The best songs often come to me when I have no idea what I'm doing or writing about.

A case in point is "Holy Man," just released on the album Live and Listening. One day I was plunking away on my Strumstick (more on that below), landed on a minor-key riff, and somehow found myself singing this:

I am not a holy man
I take the wisdom when I can
A crack of light around the granite door

I could not tell you where those lines came from. They just materialized. I literally had no idea. But wow—that snippet of words and music just felt loaded with emotion and possibility. It created a vivid picture that made me want to see more.

One of the most important lessons of writing is that when you receive any sort of gift like that, you should never stop and ask, "What does this mean?" or "Is this good?" or any other self-conscious, judgmental questions. Instead, you just go with the feeling and flow and capture as much as you can. Build on the thing even if you have no clue what the thing is. Follow its implications and momentum.

Later on, you'll have plenty of chances to ponder the meaning or value of what you've created. The motto, as I've espoused in The Complete Singer-Songwriter, is: Write now. Think later.

That's what I did with this song. Rather than wonder about the identity of this mysterious not-holy man or the nature of the wisdom, I just started building.

Here's the song I wound up with. Below I'll share more about how I got there.


Writing on Strumstick

This odd little three-stringed instrument was central to the creation of "Holy Man." The Strumstick is a sort of cross between a dulcimer and a guitar; I wrote this cheeky song to introduce it to audiences. I've released two other Strumstick songs: "Humming My Way Back Home" and "Eight Days in January," both played on G Strumsticks (tuned G D G). I also have a larger D Strumstick (tuned D A D), and "Holy Man" is my first song on it.

Here's a video intro to the instrument.


The vast majority of my songs are written on acoustic guitar. I've been woodshedding on that instrument since I was a teenager. I play it obsessively. I write about it. I teach it. I even started a magazine about it! I've accumulated a lot of knowledge about the guitar, which is great and useful for sure in writing songs. But it's also great to play an instrument that's less familiar, where you aren't sure what you're supposed to do, so you just put your fingers down and see what happens.

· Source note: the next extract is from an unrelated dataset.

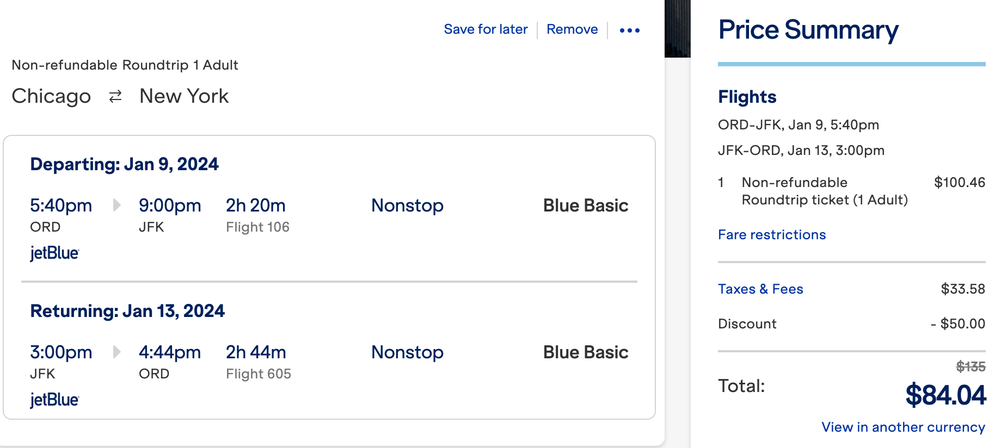Click the arrow between 3:00pm and 4:44pm
The image size is (1007, 448).
point(116,352)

That's the zone I'm in when I play the Strumstick. I don't think about what chords or notes I'm playing. I just fool around. And even if what I'm playing is actually harmonically simple or conventional, it doesn't sound that way because of the instrument's distinctive punchy tone.

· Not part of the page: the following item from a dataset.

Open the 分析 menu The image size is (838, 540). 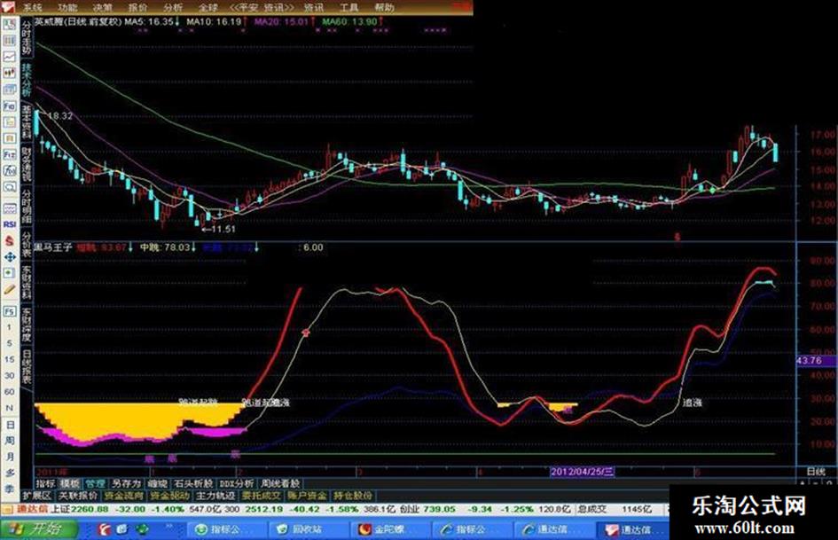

The Strumstick has some interesting characteristics as a writing and accompaniment instrument. Like a mountain dulcimer, it has a diatonic fingerboard: that means the frets give you the notes of a major scale (plus the flatted seventh up the neck). You can play eight notes in all (not including octaves) out of the possible 12. Notes not in the major scale simply aren't available, so you've got real harmonic limitations.

Another way to look at the limited palate of notes and chords, though, is that it gives you real freedom. You can put your fingers anywhere and you'll find something musical. You won't get crazy dissonances. As the instrument's maker likes to say, there are no wrong notes on the Strumstick.

The bottom line is, on a G Strumstick, you're pretty much going to play in the key of G (or Em, the relative minor, which uses the same scale). And on the D Strumstick, you're going to play in the key of D (or its relative minor, Bm).

Which is why I'm so damn proud that I wrote "Holy Man" on the D Strumstick in...drum roll, please...the key of E minor.

I made this discovery just by instinct, but if I put on my theory hat now, I realize that the key of D major has two sharps (C# and F#), and the key of Em has one sharp (F#), so they are not too different. Plus, as noted above, the Strumstick does include the flatted seventh, which in the key of D would be C natural. So on a D Strumstick, when I play in the key of Em, I have the desired F# (because that note is in the key of D major too) and also the C natural (because that's the flatted seventh in D major). All the notes of the Em scale are available somewhere on the Strumstick fingerboard.

Another limitation/opportunity of the Strumstick is that you've got only three strings, and two of them are tuned to an octave, so at most you can play two or three notes at a time. The chords are very stripped down, which leaves lots of open space for the melody.

In "Holy Man," I pick a melody on the Strumstick right from the top and through the verses. I sing a different melody that harmonizes with the Strumstick line, so in effect it's a duet. This is something I'm working into more and more in my songs: using my instrument like a backup singer.

Completing the story

After those pregnant first lines about the granite door, I wanted to explore more of the narrator's perspective. I imagined someone trying to gain clarity and understanding, trying to get away from the noise of the crowd, so that's the direction I took in the rest of the first verse and into the chorus.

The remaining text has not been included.